Use Case Examples

Before We Start

This section provides several example use cases for the Blast2GO Command Line. Please read the Setup chapter carefully and configure the GO Mapping database in your properties file.

Important things to consider:

  • If you are using MS Windows all commands must be changed accordingly. Please replace
    ./blast2go_cli.run with blast2go_cli.exe
  • A properties file is always necessary, create it with:
    ./blast2go_cli.run -createproperties cli.prop
  • GO Annotation, Enzyme Code Mapping, Statistics, GO Slim and various import and export functions make use of the obo file (-useobo). The CLI contains a default obo file. However, we recommend that to download the up-to-date version of the obo file.

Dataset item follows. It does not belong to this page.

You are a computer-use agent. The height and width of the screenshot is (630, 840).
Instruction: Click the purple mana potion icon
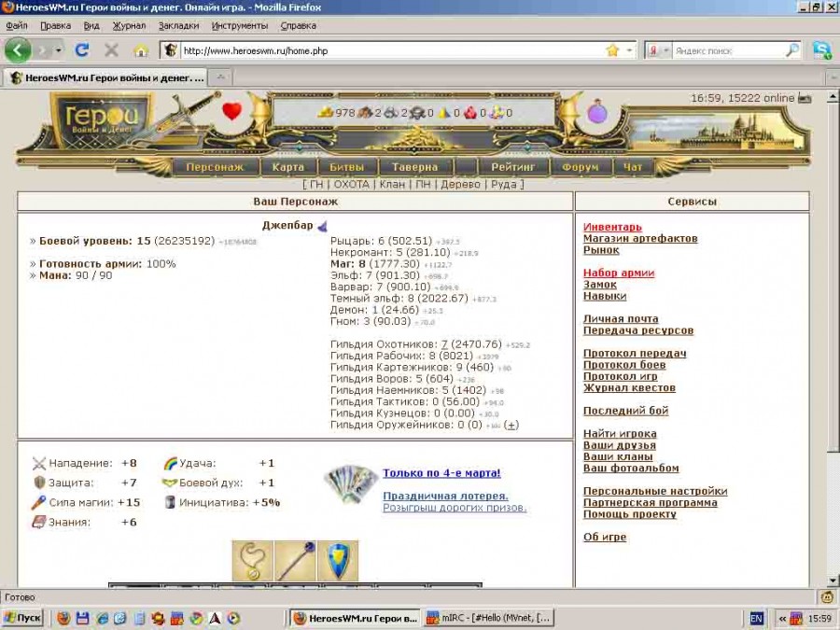(597, 115)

    The obo file version should match the GO Mapping database version. http://resources.biobam.com/b2g_res/obo_files/index.html

    The latest version can always be found here: http://resources.biobam.com/b2g_res/obo_files/go_latest.obo.gz
    Just provide this file additionally when executing a command:
    ./blast2go_cli.run -useobo go_latest.obo.gz -properties cli.prop -annotation ...

  • Make sure having a working MongoDB server installed, with the GO Mapping database dump imported (see setup chapter).

Examples

  1. Load a DNA fasta file, add the corresponding BLAST results and perform GO Mapping
    and Annotation. Furthermore, we want to save the .b2g file and the PDF report at the
    current directory with the name "example".

    ./blast2go_cli.run -properties cli.prop -loadfasta \
    example_data/1000_plant.fasta -loadblast example_data/1000_plant_blastResult.xml \
    -mapping -annotation -saveb2g example.b2g -savereport example.pdf

  2. This example requires a local Swissprot Database installation. Simply download and extract the file from: ftp.ncbi.nlm.nih.gov/blast/db/swissprot.tar.gz Load nucleotide sequences, run local BLAST against the Swissprot database, GO Mapping and Annotation. We also create various statistics. Finally the whole project will be saved to the example data folder in .b2g format with the chosen name prefix together with the log file. The LocalBlastAlgoParameters have to be configured:

    // ** LocalBlastAlgoParameters **
    LocalBlastAlgoParameters.blastProgram=blastx-fast
    LocalBlastAlgoParameters.blastDbFile=/path/to/swissprot.pal
    LocalBlastAlgoParameters.blastXML2ResultEnable=true
    LocalBlastAlgoParameters.blastXML2Result=example_data/blast_xmls

    Command Line:
    ./blast2go_cli.run -properties cli.prop -loadfasta example_data/15_plant.fasta \
    -workspace example_data -nameprefix localblastSwissprot \
    -localblast -mapping -annotation -statistics \
    bspecdis,mdbresmap,aannotscore -saveb2g -savelog example_data/blast2go.log

  3. Load nucleotide sequences, import BLAST results (.json or .xml2) from a zip file, run GO Mapping and Annotation. Save the whole project and its report as example json.b2g.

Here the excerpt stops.